Provided text:
Their experience may have been in wars 20 years apart, but the messages sent by two Charleston veterans to troops in Iraq and Afghanistan sounded the same.
"Keep your head down," urged James Lee, 69, of Johns Island, who wears a Purple Heart from his service in Vietnam. "But keep your spirit high."
"Do what you have to do," said World War II medic Wilford "Smiley" Corbin, 89, of North Charleston. "Then come home."
A solemn Veterans Day was celebrated from Washington to Fort Hood, Texas, and beyond Wednesday, but it was especially marked around Charleston County, home to nearly 35,000 ex- military men and women, making it the largest contingent in the state.
In one of several local observances, as many as 300 veterans and their spouses gathered in the aged Sterrett Hall auditorium on the grounds of the former Charleston Naval Base to hear speakers thank them for their service, sacrifices and a sometimes unsung role in promoting democracy.
"What's so important about democracies?" retired Marine Col. Bob Mastion said. "Democracies don't go to war with each other. Dictators go to war with whoever they think they can beat. That's your legacy."

Source data:
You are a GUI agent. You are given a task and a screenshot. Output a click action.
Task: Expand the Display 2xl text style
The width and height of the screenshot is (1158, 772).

Task requirements: Retype the part of the Veterans Day article above between "A solemn Veterans" and "in promoting democracy.", inclusive, without changing anything.

Task output:
A solemn Veterans Day was celebrated from Washington to Fort Hood, Texas, and beyond Wednesday, but it was especially marked around Charleston County, home to nearly 35,000 ex- military men and women, making it the largest contingent in the state.
In one of several local observances, as many as 300 veterans and their spouses gathered in the aged Sterrett Hall auditorium on the grounds of the former Charleston Naval Base to hear speakers thank them for their service, sacrifices and a sometimes unsung role in promoting democracy.